_Exercise details:_
A verbatim copy of the lines from the one with "Viewport: 579px width, 664px" through the final line below is required; print it and nothing else.

Stored data entries:
..........
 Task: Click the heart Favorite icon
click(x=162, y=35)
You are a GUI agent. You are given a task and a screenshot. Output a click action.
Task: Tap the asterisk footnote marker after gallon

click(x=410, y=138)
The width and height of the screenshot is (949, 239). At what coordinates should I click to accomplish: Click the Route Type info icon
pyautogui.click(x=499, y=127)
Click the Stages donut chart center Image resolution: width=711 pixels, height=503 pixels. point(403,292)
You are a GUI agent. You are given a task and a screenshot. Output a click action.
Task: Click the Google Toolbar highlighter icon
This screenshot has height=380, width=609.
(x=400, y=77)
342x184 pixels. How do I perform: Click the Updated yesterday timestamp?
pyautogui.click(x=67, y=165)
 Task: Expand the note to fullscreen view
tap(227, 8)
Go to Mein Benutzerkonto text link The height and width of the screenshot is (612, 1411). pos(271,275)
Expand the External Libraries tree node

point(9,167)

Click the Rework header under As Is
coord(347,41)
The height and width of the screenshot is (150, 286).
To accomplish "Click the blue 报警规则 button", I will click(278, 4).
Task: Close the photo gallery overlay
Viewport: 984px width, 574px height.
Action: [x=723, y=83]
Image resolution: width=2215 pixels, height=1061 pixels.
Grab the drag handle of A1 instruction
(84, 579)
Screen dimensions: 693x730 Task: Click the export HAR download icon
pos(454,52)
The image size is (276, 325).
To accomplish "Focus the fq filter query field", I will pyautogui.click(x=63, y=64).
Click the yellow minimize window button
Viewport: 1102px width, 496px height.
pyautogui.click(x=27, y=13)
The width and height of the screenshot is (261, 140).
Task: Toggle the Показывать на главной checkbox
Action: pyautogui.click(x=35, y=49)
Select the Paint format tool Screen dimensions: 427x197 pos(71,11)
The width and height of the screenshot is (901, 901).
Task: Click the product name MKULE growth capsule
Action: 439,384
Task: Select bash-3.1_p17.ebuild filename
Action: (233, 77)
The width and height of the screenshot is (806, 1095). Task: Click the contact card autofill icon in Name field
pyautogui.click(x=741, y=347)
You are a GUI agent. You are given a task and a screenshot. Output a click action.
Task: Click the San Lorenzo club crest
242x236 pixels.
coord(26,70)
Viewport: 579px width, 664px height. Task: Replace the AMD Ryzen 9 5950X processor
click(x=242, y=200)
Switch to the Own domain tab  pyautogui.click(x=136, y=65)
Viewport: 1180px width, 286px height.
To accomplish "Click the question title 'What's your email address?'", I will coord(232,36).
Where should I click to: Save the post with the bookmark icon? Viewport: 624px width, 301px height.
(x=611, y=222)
..........
_Answer space:_
Viewport: 579px width, 664px height. Task: Replace the AMD Ryzen 9 5950X processor
click(x=242, y=200)
Switch to the Own domain tab  pyautogui.click(x=136, y=65)
Viewport: 1180px width, 286px height.
To accomplish "Click the question title 'What's your email address?'", I will coord(232,36).
Where should I click to: Save the post with the bookmark icon? Viewport: 624px width, 301px height.
(x=611, y=222)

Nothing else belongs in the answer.